-- GIVEN RECORDS start --
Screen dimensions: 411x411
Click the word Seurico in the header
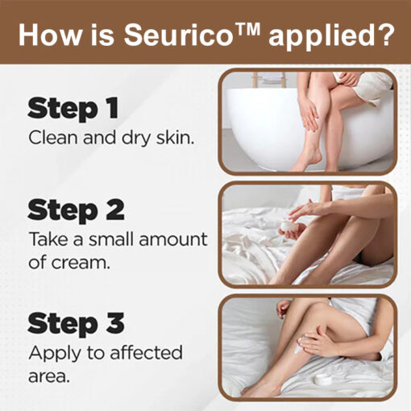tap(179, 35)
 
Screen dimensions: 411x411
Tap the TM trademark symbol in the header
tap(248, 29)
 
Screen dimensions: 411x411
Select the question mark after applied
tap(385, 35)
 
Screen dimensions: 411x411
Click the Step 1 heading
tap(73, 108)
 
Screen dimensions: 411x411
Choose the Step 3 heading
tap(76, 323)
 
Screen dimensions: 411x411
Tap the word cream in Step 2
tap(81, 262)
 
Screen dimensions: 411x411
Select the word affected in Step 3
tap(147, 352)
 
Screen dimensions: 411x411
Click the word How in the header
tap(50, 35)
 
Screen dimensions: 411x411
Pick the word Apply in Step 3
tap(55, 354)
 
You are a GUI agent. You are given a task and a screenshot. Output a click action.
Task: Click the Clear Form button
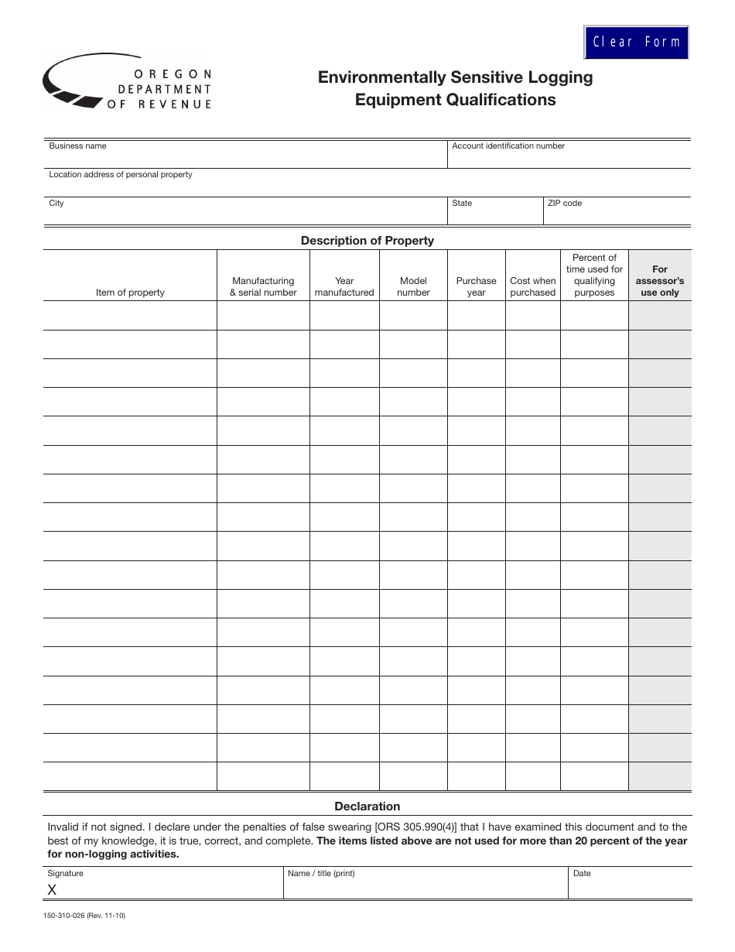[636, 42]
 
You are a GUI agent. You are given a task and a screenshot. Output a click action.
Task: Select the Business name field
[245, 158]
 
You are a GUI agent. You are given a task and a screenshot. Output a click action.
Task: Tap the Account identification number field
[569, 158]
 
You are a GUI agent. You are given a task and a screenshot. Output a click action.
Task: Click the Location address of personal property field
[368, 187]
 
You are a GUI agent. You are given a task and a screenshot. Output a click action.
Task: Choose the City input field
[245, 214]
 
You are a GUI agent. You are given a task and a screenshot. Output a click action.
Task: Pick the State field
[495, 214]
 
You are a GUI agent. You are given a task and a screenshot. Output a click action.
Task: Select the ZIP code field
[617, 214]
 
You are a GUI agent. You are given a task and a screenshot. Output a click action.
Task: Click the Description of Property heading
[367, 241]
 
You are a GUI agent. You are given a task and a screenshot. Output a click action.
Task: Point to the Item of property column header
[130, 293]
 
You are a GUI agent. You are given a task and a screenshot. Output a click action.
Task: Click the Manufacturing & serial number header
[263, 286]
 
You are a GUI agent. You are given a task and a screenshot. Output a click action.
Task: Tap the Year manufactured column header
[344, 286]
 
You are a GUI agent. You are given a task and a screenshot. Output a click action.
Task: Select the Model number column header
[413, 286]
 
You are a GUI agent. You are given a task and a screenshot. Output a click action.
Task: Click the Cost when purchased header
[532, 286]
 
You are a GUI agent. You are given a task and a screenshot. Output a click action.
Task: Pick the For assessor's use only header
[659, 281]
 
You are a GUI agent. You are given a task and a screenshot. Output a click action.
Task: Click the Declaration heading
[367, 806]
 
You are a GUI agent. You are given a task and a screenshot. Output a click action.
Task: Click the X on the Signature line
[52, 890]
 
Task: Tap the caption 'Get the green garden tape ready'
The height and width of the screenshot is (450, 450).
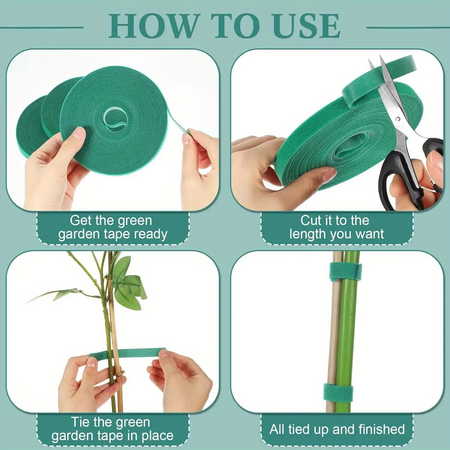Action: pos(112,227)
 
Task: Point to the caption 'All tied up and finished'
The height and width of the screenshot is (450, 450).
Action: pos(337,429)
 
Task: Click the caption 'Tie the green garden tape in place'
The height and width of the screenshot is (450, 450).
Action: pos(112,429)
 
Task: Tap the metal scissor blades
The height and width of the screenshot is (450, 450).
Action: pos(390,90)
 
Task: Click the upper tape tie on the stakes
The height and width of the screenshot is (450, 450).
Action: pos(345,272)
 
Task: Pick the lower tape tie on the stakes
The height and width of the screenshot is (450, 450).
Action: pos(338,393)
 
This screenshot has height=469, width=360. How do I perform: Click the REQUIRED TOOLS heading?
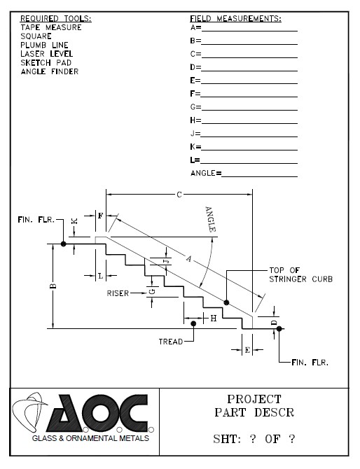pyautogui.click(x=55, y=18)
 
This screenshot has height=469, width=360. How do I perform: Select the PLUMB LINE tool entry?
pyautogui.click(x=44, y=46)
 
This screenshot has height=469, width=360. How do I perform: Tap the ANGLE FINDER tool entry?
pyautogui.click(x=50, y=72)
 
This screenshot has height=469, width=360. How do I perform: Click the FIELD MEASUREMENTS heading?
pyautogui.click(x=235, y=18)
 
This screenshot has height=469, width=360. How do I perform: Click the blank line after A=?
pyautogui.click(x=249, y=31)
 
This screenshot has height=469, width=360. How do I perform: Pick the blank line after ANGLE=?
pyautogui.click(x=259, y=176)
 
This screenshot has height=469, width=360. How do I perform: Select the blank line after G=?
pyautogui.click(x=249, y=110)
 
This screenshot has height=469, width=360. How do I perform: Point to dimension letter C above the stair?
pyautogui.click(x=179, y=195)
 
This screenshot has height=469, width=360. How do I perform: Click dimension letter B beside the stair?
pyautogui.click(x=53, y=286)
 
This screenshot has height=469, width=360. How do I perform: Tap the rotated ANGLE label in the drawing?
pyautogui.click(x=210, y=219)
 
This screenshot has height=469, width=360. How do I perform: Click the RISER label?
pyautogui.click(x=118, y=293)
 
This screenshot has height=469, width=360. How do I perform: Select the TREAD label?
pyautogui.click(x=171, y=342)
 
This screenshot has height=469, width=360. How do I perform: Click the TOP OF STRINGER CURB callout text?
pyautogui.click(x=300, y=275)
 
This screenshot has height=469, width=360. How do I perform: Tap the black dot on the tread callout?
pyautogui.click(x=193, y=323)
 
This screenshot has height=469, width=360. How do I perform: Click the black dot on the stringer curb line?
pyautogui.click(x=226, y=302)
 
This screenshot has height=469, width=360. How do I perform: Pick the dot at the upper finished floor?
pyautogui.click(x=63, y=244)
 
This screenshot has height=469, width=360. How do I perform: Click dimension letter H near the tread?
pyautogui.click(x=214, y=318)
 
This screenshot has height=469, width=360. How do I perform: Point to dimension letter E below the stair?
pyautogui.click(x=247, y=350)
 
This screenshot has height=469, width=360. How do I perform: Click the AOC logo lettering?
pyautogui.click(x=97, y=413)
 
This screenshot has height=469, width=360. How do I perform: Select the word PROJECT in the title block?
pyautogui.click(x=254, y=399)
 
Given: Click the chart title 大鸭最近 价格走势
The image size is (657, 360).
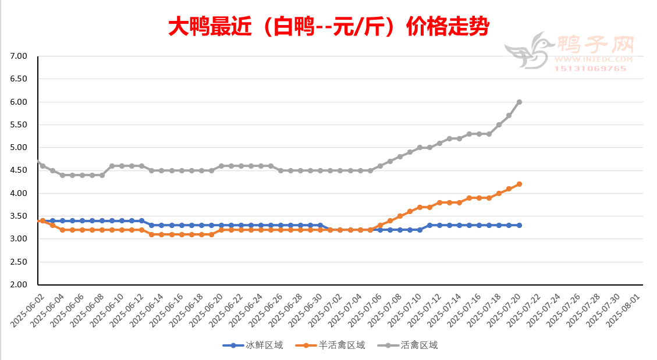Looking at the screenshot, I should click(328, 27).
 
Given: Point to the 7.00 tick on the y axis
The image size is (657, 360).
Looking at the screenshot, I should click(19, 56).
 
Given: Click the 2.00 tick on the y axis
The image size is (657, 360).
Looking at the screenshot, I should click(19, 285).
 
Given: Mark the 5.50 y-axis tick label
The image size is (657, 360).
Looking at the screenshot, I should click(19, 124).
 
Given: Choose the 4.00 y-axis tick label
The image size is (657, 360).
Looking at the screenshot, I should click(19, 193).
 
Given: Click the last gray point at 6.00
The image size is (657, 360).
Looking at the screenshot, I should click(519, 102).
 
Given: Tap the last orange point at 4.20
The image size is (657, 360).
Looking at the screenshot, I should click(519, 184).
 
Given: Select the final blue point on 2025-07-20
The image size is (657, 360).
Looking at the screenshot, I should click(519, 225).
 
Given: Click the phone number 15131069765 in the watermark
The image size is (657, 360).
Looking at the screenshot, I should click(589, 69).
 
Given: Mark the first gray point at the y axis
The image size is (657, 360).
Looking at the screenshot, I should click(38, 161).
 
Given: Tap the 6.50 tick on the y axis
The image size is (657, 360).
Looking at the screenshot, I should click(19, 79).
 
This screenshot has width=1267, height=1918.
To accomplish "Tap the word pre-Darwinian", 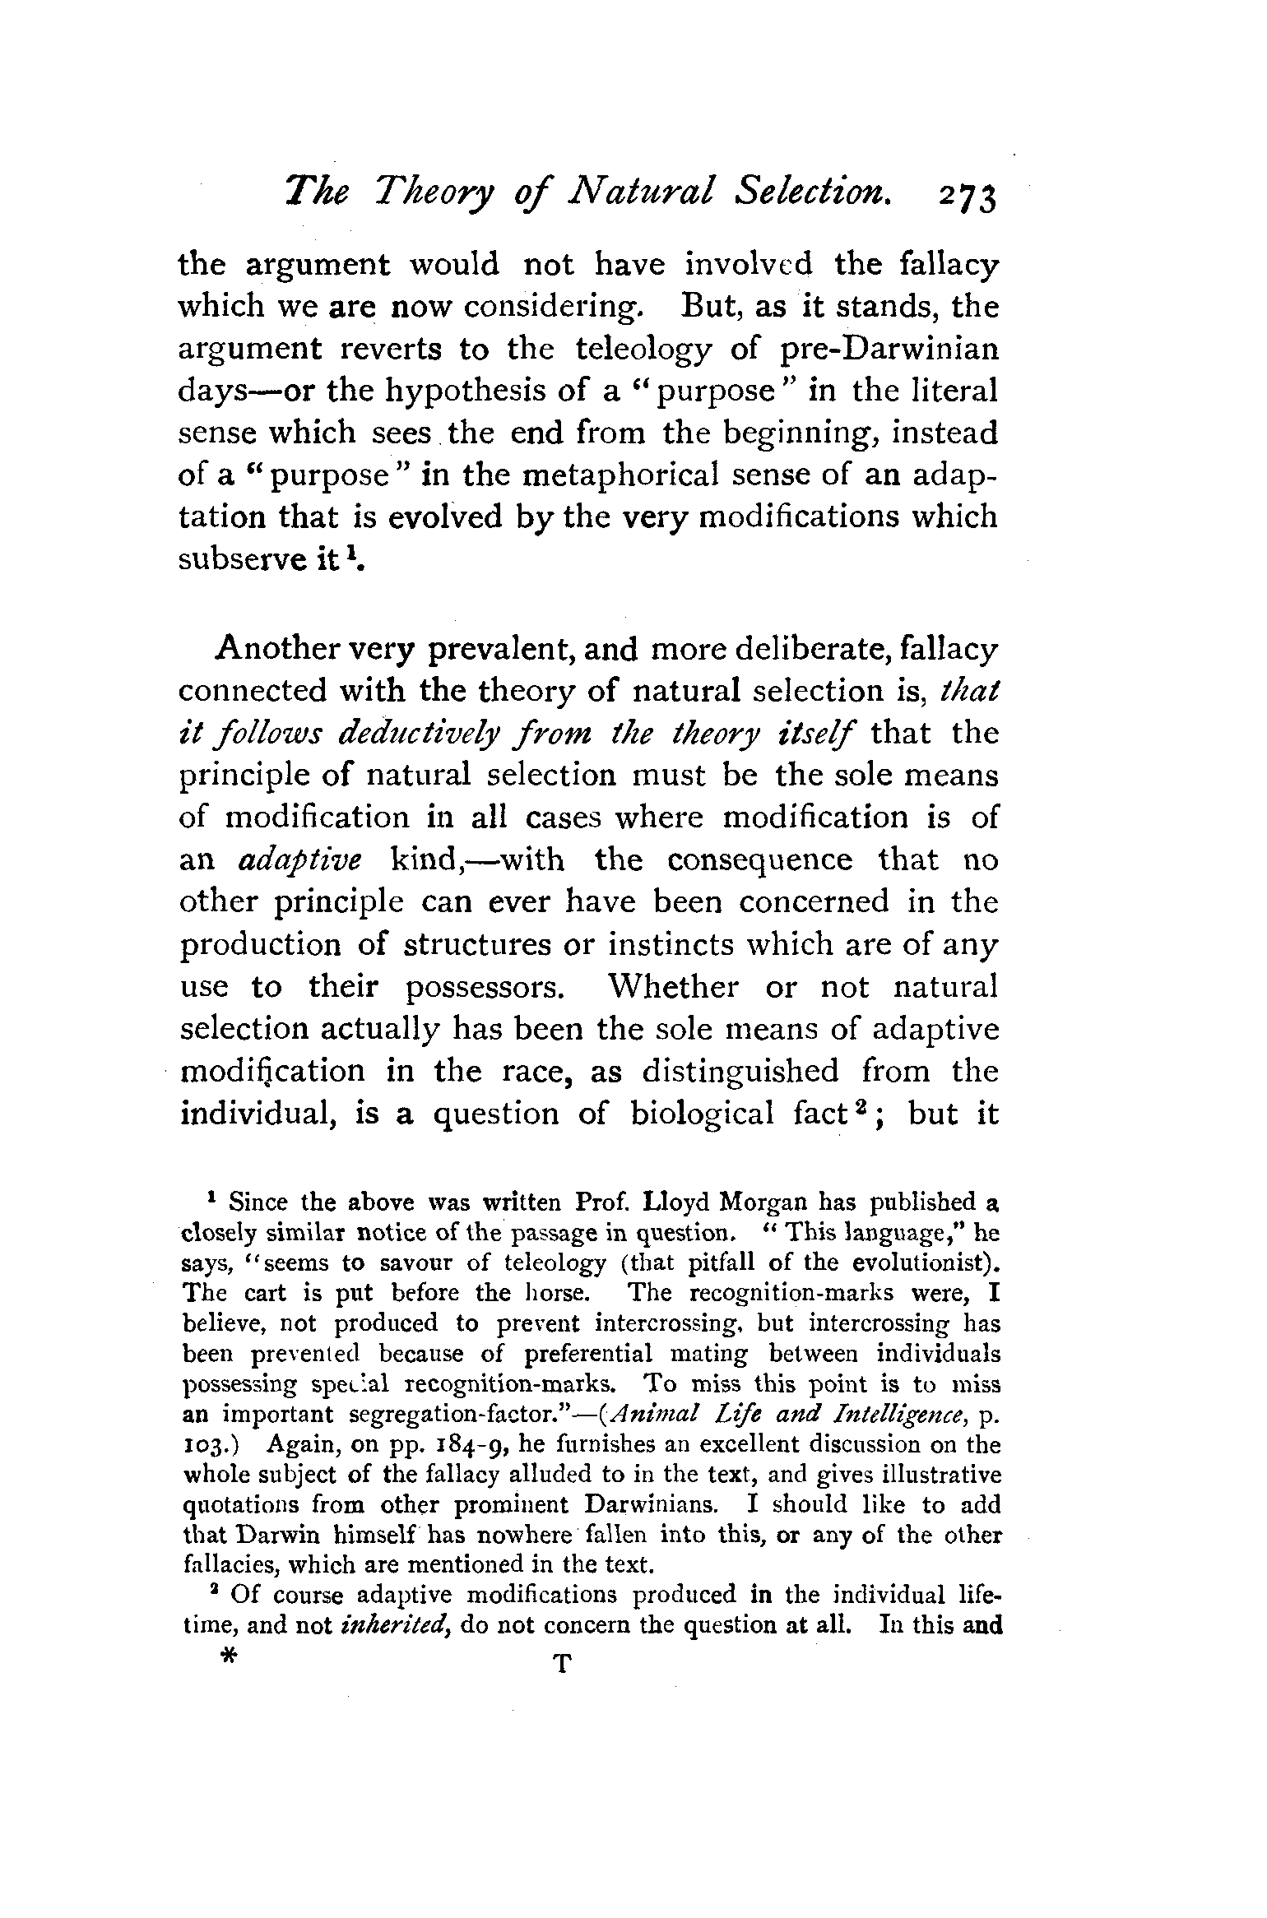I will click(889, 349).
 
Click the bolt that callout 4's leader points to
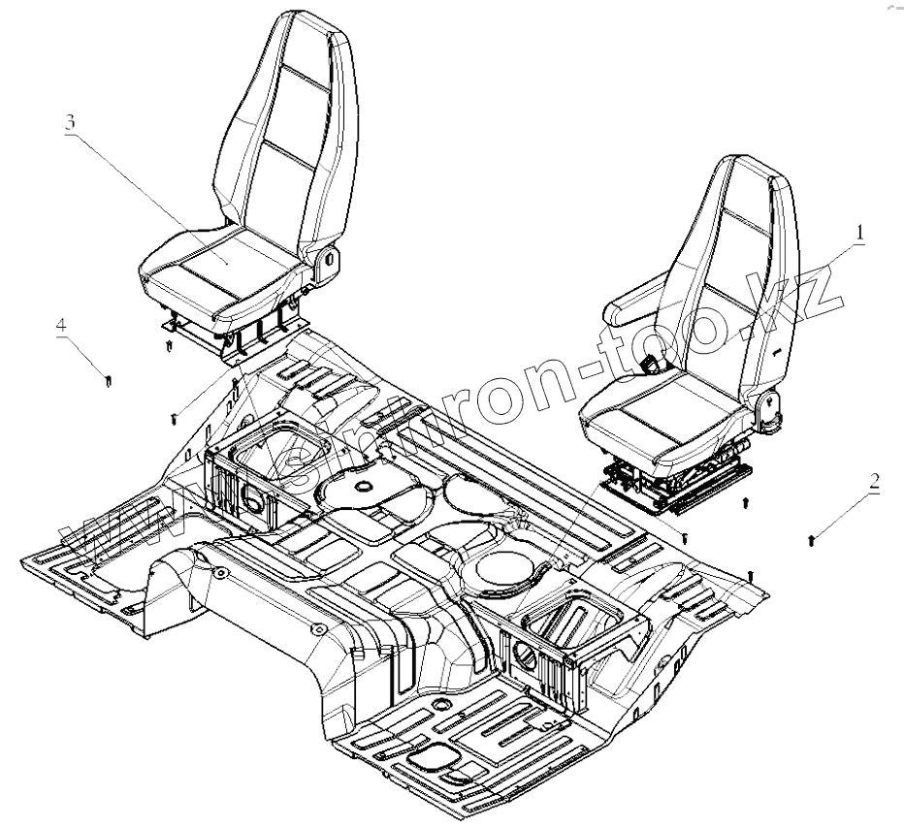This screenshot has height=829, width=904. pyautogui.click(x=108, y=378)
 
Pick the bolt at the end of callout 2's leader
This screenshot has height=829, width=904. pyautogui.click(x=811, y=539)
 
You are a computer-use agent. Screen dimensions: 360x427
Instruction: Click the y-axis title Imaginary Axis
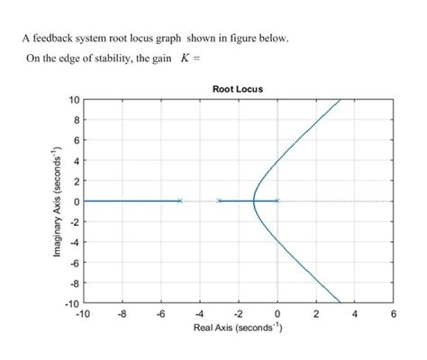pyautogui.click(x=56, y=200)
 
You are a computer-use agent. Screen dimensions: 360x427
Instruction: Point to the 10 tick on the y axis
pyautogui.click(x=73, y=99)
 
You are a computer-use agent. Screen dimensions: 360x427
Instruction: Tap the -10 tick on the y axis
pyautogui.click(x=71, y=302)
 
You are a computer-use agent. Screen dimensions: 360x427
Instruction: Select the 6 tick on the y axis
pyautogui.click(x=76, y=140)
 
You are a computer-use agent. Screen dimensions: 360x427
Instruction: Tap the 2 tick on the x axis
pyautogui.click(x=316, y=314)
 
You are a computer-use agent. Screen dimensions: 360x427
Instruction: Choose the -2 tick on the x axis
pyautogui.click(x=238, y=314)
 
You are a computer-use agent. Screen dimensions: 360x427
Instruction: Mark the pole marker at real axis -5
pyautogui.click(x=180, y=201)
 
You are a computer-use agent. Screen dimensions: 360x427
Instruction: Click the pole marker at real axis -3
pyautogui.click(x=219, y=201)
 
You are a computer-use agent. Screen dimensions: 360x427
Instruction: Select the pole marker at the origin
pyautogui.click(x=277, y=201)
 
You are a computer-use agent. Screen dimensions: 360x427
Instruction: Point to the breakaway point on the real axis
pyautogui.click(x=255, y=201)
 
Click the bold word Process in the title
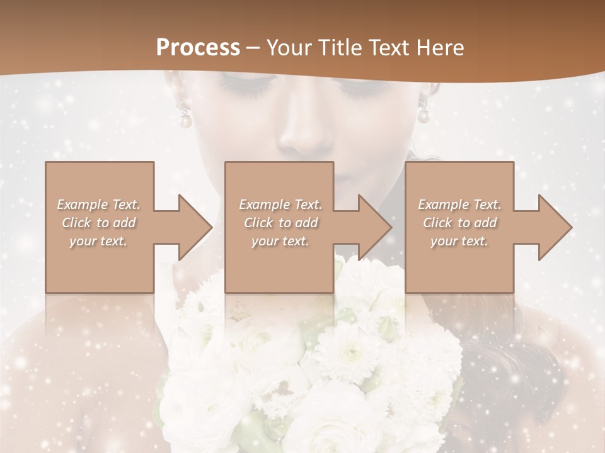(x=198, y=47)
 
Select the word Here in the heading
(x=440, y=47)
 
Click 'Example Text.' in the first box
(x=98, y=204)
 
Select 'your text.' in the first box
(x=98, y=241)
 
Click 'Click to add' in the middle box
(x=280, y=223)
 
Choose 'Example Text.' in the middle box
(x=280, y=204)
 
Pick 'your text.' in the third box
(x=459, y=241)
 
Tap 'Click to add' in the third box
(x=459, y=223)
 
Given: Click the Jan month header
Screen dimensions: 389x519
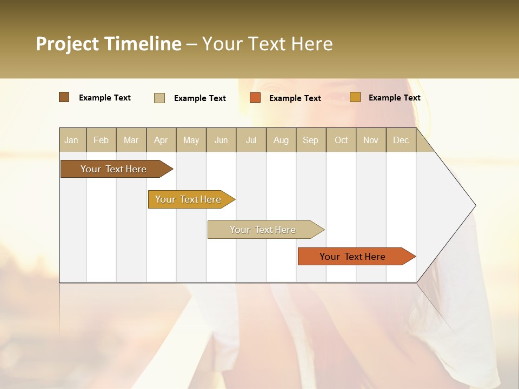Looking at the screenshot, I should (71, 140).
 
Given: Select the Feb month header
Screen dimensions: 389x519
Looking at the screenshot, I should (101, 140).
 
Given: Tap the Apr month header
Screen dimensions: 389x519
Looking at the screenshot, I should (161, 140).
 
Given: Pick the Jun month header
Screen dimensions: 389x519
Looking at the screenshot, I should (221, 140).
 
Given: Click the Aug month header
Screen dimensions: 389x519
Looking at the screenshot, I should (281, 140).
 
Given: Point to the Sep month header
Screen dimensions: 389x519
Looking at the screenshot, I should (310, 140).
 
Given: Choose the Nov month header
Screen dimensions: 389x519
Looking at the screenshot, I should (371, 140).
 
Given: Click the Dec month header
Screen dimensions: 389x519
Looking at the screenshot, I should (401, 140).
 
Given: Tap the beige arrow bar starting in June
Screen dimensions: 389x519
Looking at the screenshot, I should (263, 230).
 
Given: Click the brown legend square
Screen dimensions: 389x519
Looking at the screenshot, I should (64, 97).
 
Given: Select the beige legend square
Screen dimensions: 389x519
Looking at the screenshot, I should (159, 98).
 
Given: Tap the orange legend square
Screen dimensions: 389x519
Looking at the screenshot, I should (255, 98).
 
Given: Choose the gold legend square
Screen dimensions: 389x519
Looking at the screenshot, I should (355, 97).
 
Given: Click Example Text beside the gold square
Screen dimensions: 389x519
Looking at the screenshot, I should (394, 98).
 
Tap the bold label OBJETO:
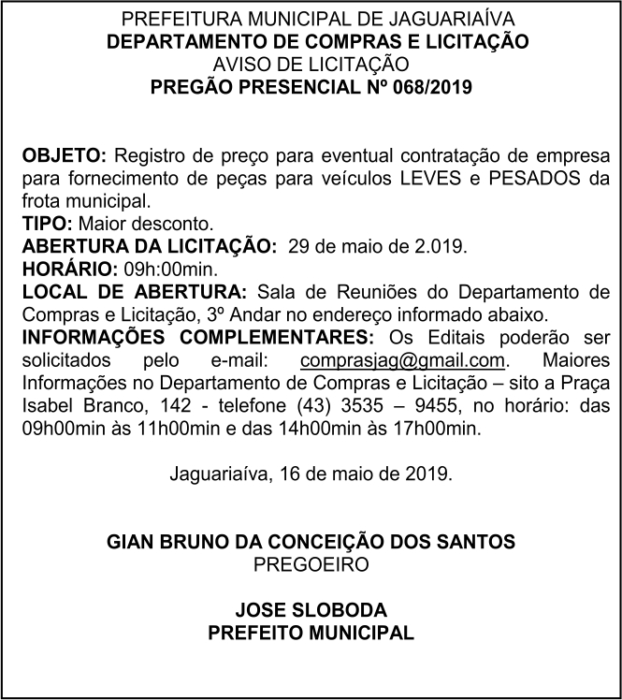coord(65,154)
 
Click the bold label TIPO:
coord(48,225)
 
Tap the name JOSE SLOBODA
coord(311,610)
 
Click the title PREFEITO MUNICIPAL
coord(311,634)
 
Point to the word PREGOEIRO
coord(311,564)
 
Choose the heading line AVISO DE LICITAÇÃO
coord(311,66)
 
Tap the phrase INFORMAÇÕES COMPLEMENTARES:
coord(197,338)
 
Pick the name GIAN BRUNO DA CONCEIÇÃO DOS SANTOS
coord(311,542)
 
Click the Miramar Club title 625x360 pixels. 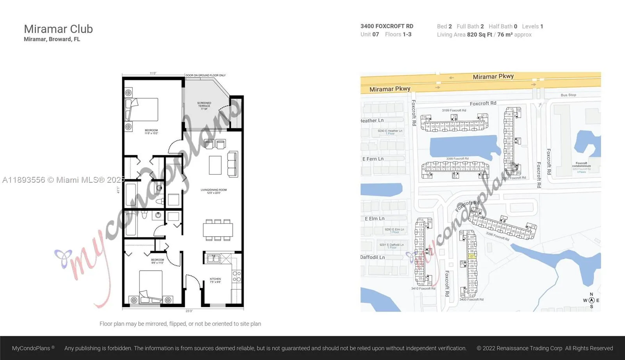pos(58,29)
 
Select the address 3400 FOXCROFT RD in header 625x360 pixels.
-- GIVEN RECORDS end --
### PROBLEM REQUIREMENTS
Rewrite the items above, starting at the line containing "stringer curb line?" and ending at the line containing "pyautogui.click(x=214, y=318)". Keep each request, and raise every coordinate in the answers by 39.

### EXERCISE RESULT
This screenshot has height=469, width=360. How do I perform: Click the black dot on the stringer curb line?
pyautogui.click(x=265, y=341)
 
This screenshot has height=469, width=360. How do I perform: Pick the dot at the upper finished floor?
pyautogui.click(x=102, y=283)
 
This screenshot has height=469, width=360. How do I perform: Click dimension letter H near the tread?
pyautogui.click(x=253, y=357)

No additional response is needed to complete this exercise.